"It is a great New Year present for the whole oil industry," Russian Deputy Prime Minister Alexander Novak said on the second day of 13th OPEC and non-OPEC Ministerial meeting.
Crude oil price climbed to 11-month highs boosted by the compromise deal between the Organization of Petroleum Exporting Countries and Russia. Meanwhile, Saudi Arabia, the world’s biggest oil exporter, agreed on Tuesday to make additional, voluntary oil output cuts of 1 million barrels per day (bpd) in February and March.
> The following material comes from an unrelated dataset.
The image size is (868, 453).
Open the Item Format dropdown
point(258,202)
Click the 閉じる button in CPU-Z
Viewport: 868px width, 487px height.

The new compromise among the 23-nation alliance will run through the end of March.
"We do that with the purpose of supporting our economy, the economies of our colleagues in OPEC+ countries, to support the industry," Saudi Prince Abdulaziz bin Salman said.
Apart from that, Geopolitical tensions between Tehran and Seoul over the freezing of Iranian funds in South Korean banks due to US sanctions, a South Korean-flagged tanker was seized in Gulf waters, these increasing tensions also pressured oil prices up.
Moving ahead to the North American session, the investors now await the weekly EIA inventory report on US crude oil stockpiles due later in the day. During the Asian session, the API data showed the US crude inventories fell by 1.7 million barrels in the week to January 1st to 491.3 million barrels. At the time of writing, WTI Crude oil and Brent Crude (ICE) futures were trading at around 50.10 and 53.95, respectively.